GDK Optimus - Privacy Policy

Privacy Policy

1. Who We Are

GDK Optimus Audit Services Ltd (“we”, “us”, “our”) is a firm of Certified Public Accountants & Registered Auditors providing accounting, audit, tax and business advisory services. We are established in Cyprus and act as an independent data controller under the EU General Data Protection Regulation (“GDPR”).

2. Personal Data We Collect

We may collect and process the following types of personal data about you:
• Identity data (name, job title, company name);
• Contact data (email address, postal address, phone numbers);
• Financial information relevant to the services we provide;
• Identification documents for anti-money-laundering (AML) and know-your-customer (KYC) purposes;
• Communications with us (emails, meeting notes).

3. How We Collect Data

We collect personal data directly from you (e.g., when you engage us or communicate with us), from public sources, and from third parties such as tax authorities or regulators when necessary.

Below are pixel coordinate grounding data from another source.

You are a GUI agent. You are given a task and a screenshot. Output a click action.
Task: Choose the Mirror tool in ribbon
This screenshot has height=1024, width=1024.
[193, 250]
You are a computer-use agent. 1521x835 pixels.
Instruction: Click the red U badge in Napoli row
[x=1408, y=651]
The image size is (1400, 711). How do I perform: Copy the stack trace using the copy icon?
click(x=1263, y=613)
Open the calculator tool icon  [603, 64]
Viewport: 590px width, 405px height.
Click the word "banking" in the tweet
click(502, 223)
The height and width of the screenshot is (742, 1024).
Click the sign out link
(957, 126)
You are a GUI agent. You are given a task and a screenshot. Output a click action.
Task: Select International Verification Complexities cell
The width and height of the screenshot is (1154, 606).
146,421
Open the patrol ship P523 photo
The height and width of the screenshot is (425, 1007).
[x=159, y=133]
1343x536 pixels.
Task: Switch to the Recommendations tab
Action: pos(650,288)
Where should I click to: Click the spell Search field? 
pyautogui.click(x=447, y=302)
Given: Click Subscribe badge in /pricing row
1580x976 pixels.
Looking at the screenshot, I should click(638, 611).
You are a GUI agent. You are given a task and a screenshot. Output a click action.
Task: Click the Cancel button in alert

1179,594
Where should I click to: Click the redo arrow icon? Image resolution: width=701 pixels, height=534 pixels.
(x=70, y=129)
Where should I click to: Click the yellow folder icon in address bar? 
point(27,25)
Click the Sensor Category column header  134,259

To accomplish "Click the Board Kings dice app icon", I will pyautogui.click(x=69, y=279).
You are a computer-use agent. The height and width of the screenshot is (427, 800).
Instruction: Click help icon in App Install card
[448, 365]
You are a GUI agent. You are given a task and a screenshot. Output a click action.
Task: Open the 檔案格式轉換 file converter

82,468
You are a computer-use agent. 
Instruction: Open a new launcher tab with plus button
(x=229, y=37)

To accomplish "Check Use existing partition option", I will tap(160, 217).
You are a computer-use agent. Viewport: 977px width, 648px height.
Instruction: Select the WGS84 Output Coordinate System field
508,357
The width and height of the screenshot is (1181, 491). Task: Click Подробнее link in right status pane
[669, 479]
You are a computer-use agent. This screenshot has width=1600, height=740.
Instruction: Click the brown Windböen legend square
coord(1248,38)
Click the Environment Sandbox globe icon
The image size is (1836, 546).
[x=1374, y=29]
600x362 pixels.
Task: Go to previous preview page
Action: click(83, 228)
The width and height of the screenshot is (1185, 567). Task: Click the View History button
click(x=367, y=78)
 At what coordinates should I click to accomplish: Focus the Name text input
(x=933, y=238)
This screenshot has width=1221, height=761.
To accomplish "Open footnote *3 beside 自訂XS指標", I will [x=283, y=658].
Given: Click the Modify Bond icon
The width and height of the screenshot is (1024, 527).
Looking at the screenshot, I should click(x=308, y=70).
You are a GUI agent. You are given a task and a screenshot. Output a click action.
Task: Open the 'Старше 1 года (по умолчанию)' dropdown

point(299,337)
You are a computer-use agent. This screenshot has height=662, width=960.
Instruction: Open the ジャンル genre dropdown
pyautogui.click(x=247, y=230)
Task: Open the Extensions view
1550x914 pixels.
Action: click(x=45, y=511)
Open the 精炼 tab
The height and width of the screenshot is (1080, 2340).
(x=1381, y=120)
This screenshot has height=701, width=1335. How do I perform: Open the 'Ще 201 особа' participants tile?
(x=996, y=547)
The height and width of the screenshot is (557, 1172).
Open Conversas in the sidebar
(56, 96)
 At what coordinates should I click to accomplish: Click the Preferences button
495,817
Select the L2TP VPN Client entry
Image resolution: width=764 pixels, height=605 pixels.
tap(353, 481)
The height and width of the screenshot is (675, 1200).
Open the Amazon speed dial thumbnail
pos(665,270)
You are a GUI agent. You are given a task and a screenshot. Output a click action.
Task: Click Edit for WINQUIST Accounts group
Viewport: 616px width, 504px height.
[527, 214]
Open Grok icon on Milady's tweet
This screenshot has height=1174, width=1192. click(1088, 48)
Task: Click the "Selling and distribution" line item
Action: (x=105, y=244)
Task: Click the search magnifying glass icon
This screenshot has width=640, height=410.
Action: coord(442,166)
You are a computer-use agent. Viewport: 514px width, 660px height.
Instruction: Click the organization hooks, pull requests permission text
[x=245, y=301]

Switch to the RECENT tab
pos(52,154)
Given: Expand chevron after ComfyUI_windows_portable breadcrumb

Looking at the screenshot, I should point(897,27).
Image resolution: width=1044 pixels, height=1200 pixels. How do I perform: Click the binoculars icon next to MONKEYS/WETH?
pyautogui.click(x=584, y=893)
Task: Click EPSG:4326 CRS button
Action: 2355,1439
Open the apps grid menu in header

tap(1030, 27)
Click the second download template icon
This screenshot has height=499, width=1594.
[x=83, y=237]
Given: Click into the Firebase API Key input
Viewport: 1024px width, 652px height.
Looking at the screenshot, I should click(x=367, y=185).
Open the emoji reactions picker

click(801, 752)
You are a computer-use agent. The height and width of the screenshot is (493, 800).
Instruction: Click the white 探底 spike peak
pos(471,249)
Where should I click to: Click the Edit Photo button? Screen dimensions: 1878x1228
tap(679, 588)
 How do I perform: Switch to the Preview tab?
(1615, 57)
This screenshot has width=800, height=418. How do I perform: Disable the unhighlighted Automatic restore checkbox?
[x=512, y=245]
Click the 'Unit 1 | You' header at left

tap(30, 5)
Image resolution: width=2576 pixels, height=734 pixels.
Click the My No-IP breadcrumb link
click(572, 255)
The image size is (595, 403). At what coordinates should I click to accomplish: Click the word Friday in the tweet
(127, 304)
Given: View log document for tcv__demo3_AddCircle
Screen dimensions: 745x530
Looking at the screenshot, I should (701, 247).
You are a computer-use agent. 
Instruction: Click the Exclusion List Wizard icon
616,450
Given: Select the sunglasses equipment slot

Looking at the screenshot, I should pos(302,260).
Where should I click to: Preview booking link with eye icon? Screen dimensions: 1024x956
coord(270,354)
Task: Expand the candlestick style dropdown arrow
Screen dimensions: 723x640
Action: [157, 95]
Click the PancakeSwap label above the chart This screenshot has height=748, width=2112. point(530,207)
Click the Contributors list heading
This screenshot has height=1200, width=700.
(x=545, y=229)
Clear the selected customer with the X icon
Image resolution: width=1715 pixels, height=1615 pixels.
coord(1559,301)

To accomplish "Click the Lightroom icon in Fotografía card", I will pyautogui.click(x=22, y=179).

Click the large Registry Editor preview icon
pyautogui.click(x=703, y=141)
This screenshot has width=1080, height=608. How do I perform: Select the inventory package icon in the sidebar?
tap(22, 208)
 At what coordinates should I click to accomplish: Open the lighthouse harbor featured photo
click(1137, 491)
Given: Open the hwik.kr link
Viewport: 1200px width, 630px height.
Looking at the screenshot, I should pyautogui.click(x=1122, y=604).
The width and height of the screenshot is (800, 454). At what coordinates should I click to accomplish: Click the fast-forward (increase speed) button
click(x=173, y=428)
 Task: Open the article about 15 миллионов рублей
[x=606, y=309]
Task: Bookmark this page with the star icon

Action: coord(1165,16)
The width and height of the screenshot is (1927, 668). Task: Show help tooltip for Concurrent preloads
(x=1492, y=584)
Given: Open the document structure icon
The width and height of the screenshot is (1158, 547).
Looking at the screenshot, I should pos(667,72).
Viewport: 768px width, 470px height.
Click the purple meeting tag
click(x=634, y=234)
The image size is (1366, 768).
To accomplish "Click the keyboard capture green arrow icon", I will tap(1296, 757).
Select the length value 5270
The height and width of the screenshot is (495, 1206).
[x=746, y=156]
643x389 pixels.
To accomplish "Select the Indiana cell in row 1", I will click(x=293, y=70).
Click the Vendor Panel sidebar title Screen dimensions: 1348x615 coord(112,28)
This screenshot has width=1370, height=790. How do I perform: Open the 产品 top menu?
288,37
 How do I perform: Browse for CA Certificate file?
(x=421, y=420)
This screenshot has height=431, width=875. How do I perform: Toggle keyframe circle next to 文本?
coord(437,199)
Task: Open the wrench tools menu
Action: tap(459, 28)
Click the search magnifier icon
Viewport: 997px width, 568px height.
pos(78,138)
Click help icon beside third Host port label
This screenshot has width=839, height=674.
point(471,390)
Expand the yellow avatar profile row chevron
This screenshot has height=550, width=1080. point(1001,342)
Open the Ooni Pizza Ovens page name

4. Purposes and Legal Basis

We process your personal data for the following purposes:
• To provide and manage our professional services;
• To comply with our legal and regulatory obligations (tax, AML, audit standards);
• To maintain our client records and billing;
• To send you updates or information you request.

Our legal bases for processing are: performance of a contract with you, compliance with legal obligations, and our legitimate interests in running our business. Where we rely on consent (e.g., marketing emails), you may withdraw it at any time.

5. Sharing Your Data

We will not sell or rent your personal data. We may share data only with:
• Our employees and professional advisers who need to know it;
• Tax or regulatory authorities when required by law;
• Third-party service providers (IT hosting, email services) under written contracts requiring them to safeguard your data.

6. International Transfers

We do not routinely transfer your personal data outside the EEA. If we ever do, we will ensure appropriate safeguards are in place.

7. Data Retention

We retain personal data for as long as necessary to fulfil the purposes for which it was collected, including any legal, accounting, or reporting requirements. Typically, client records and working papers are retained for seven years after the end of the engagement unless legal reasons require longer retention.

8. Your Rights

You have the right to:
• Access your personal data and obtain a copy;
• Rectify inaccurate data;
• Erase your data (where applicable);
• Restrict or object to processing;
• Data portability;
• Lodge a complaint with the Office of the Commissioner for Personal Data Protection (Cyprus).

To exercise these rights, please contact us (see below).

9. Security

We implement appropriate technical and organisational measures to protect personal data against unauthorised access, alteration, disclosure or destruction.

10. Contact Us

If you have any questions about this Privacy Policy or our data practices, please contact:

George Droushiotis
GDK Optimus Audit Services Ltd
1, Anastasi Sioukri street, Themis Tower, Offices 601 & 603, 3105, Limassol, Cyprus
Tel: +357 25101040
Email: info@gdkoptimus.com

11. Updates

We may update this Privacy Policy from time to time. Any changes will be posted on our website and, where appropriate, notified to you by email.